A Knight’s Tale

by | Nov 1, 2015 | Alumni Profiles, Fall 2015

When UC Davis alumnus and Hong Kong native Sir Chung-Kong “CK” Chow was preparing to be knighted by Britain’s Queen Elizabeth II for his contributions to industry in the United Kingdom, the protocol official imparted an important lesson.

“One thing: Do not look down. That’s what people do in the movies, but that’s not correct. You should look up to the sovereign when being knighted,” Chow, M.S. ’74 recalled, adding that his wife’s excitement about the event was primarily because actor Sean Connery was also knighted in 2000.

Chow walked in the room, knelt down and bowed his head. Then, remembering the instructions, he quickly looked up — just as the sword swept over his head.

“Oh, boy! I’ll be the first knight in history to be beheaded by the queen during the vesture ceremony,” said Chow, recounting his internal monologue with a laugh and his usual jovial smile.

Since then, Chow has continued to realize the value of keeping his head held high. As chairman of the Hong Kong Exchanges and Clearing, or HKEx, Chow is responsible for guiding the long-term vision and strategy of the stock exchange. He played a pivotal role in a revolutionary new venture that opened the door for the rest of the world to trade with mainland China.

International dimensions

Chow, who has been named one of the most powerful Chinese men in the Western world by Hong Kong media, has a leadership philosophy centered on cultural appreciation.

“Leadership, actually, has cultural differences. A good leader in America may not be an excellent leader in Japan because [the two countries] require different leadership styles,” he said.

This perspective allowed him to build a career in global management working in Hong Kong, the United Kingdom, Japan, Australia and the United States, achieving tremendous success. It also helped ensure success across industries. After working 20 years for a global industrial gases company, Chow became chief executive officer of a U.K.-based global engineering company, where he led one of the most significant acquisition-based expansions in the company’s history. He then became CEO of a global logistics support services company and, in 2003, the CEO of Hong Kong’s metro and property company, which operates rapid-transit lines in London, Stockholm, Beijing, Shanghai and Melbourne.

Chow took his current role of chairman of HKEx in 2012, when—in addition to acquiring the London Metal Exchange so as to capitalize on China’s consumption of 42 percent of the global metals commodities—he helped launch Shanghai-Hong Kong Stock Connect.

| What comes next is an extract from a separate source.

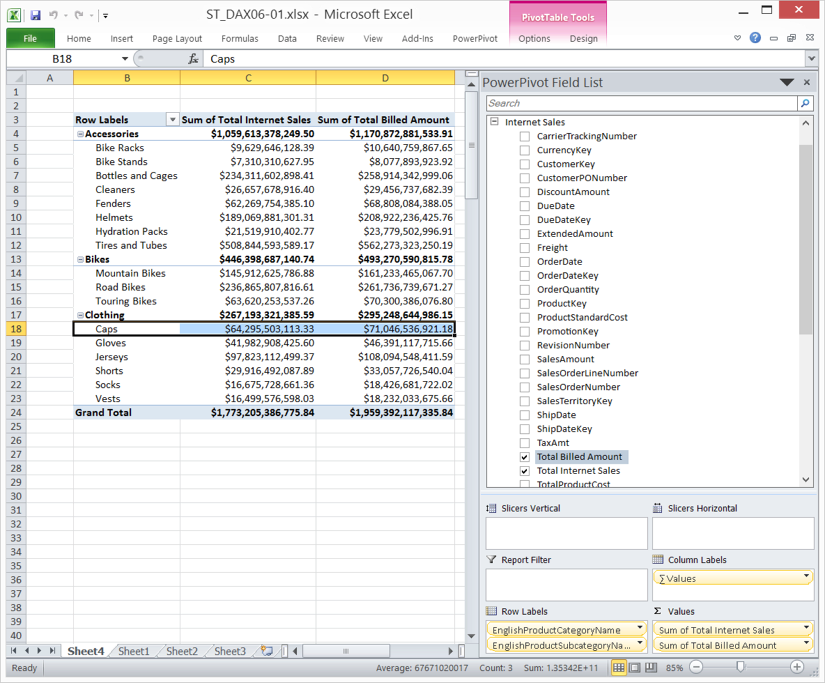Click the PowerPivot Field List search box
The image size is (825, 683).
click(641, 103)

The new program allows international investors to buy and sell shares with mainland China and for wealthy Chinese individuals to access international investment opportunities for the first time.

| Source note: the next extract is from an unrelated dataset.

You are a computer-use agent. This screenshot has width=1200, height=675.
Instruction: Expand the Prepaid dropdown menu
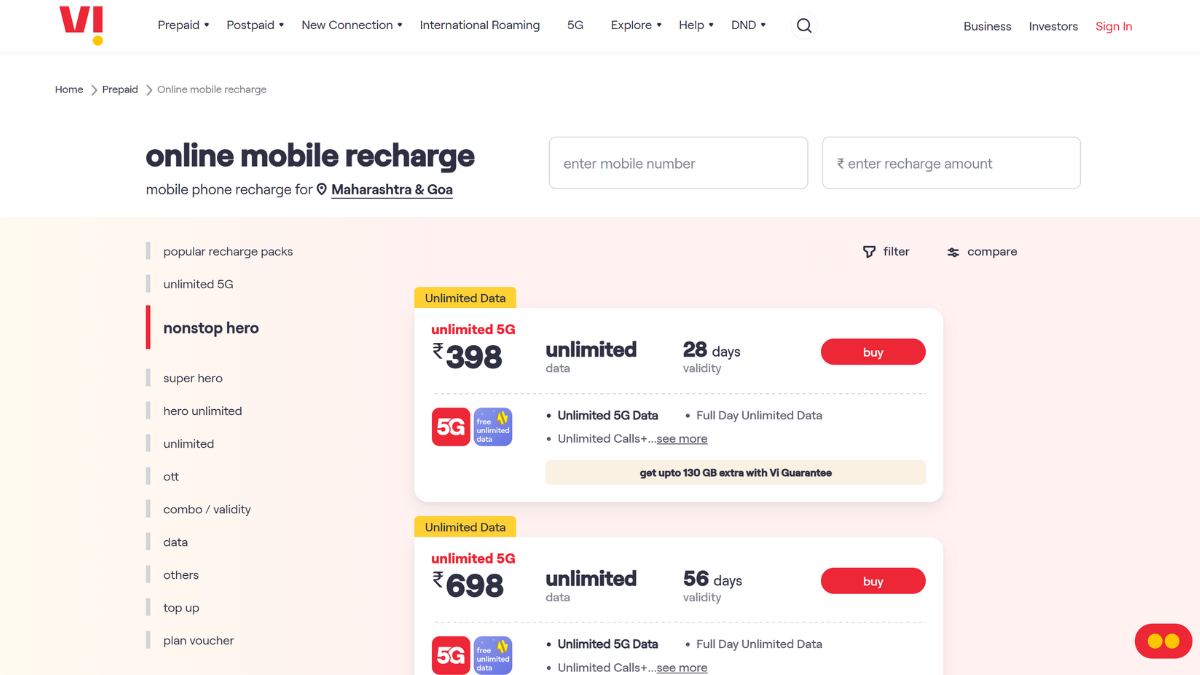(x=184, y=25)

“The share turnover in the Shanghai market has grown beyond everyone’s expectations, making it one of the largest in the world,” Chow said, adding that Hong Kong has experienced similar growth and is now is the sixth largest stock market by capitalization in the world.

An outsider’s perspective

Although he did not have much securities-related experience before becoming the head of the HKEx, Chow said he successfully made the transition from transport to trading because he had global experience and “an outsider’s perspective” — something he refined while at UC Davis.

Chow came to UC Davis in the early 1970s seeking a warmer climate (having obtained his undergraduate degree in Wisconsin) and the opportunity to study chemical kinetics under the late professor Joe Mauk Smith. When he arrived, Chow realized UC Davis had much more to offer.

“The most unique memory I have of UC Davis is that it was very international,” said Chow who obtained his master’s degree in chemical engineering. “In the department, in addition to me, we had people from Italy, Turkey, Japan, Korea, Taiwan and Spain. So I learned a lot about the world at that time.

“Even in the discipline of chemical engineering, there were different approaches from other countries. I think the early exposure at UC Davis to all these international dimensions helped play a part in my success.”